With each moment the silence became more oppressive; yet as each moment dragged by it became more difficult to break the stillness. Only a man utterly devoid of remorse or feeling could have framed upon his tongue commonplace phrases at such a time. It seemed to Farnsworth as if he were brought to judgment before the whole universe. His throat became parched. He longed to have the candle and the flames flickering in the old fireplace go out in darkness, and take from his sight the Nemesis that confronted him.
He broke the silence at last with a cry:—
“Ah, my God, Delia!
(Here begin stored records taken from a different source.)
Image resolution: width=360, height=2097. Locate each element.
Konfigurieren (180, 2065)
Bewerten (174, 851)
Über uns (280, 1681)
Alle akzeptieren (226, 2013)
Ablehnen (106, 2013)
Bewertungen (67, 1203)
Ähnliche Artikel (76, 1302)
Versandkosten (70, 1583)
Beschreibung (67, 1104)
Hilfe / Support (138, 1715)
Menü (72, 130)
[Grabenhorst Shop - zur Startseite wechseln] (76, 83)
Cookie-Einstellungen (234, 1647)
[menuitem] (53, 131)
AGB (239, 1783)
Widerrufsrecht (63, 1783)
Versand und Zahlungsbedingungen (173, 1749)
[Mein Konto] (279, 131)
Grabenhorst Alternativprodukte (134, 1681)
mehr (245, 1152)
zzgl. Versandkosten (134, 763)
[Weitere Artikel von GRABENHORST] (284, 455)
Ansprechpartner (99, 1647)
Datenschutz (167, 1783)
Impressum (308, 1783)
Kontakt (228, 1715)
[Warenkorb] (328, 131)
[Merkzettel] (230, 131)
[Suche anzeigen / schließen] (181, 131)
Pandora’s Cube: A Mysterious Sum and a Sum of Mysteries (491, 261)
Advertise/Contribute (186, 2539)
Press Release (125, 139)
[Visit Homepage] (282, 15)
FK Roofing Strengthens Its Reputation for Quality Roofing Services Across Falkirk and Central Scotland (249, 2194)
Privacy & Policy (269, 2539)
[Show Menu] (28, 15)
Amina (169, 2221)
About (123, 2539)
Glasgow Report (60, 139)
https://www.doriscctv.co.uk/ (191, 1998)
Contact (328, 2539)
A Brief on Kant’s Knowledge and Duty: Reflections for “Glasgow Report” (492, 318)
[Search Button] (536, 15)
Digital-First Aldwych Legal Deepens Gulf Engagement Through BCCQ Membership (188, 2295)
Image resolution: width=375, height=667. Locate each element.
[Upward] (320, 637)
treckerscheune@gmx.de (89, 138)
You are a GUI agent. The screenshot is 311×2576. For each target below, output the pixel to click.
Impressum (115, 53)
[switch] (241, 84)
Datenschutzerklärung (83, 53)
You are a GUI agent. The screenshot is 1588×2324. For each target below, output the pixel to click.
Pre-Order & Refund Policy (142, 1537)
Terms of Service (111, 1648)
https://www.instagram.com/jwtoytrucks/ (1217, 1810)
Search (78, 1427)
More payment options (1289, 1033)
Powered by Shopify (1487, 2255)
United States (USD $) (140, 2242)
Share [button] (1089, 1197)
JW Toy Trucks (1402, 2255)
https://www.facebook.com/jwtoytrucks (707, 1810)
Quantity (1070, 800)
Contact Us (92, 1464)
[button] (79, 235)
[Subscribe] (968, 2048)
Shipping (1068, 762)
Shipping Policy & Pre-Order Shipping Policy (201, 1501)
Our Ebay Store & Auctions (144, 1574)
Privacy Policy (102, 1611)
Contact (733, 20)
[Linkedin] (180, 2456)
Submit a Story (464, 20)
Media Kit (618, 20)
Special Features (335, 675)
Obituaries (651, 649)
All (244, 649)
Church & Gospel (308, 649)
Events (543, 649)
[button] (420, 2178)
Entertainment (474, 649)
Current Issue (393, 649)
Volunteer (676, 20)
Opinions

What have I done?”
She wavered as she stood, putting out her hand as if reaching for support. Then she half staggered backward into a chair.
“There is nothing I can say!” Farnsworth went on vehemently. “There is nothing I can do! I came here dreaming of making reparation; but there is no reparation I can make. There is nothing that can change the past,—nothing that will undo what I have done to you. Oh, my God! How little I dreamed it would be like this!”
“No,” she said slowly, almost stupidly, “nothing can undo it.”
“Why did you not tell me?” he began. “Why—”
But the words rebuked him before they were spoken. He buried his face in his hands, and again they were silent. What the woman,—this woman who had never been able to think much, even in her best days, and who now was blunted and dulled almost to stupidity,—what she felt in those bitter moments, who can tell? The man’s soul was a tumult of wild regret and unavailing remorse, while she waited again for him to speak.
“But,” Farnsworth said at length, a new idea seizing him, “but the—our child, Delia? The boy?”
A shuddering seized her. Unused to giving way to her emotions, she was torn by her excited feelings almost to the verge of convulsions. She clutched the arms of her chair and set her teeth together. In her incoherent attempts at thought, as she had delved among her graves, there had occurred to her the possibility that the father might sometime take his child from her. Now this fear possessed her like a physical epilepsy. Twice she tried to speak, and only emitted a gurgling sound as if strangling. He sprang toward her, but a sudden repulsion gave her self-control. She put out her hands as if to ward him off.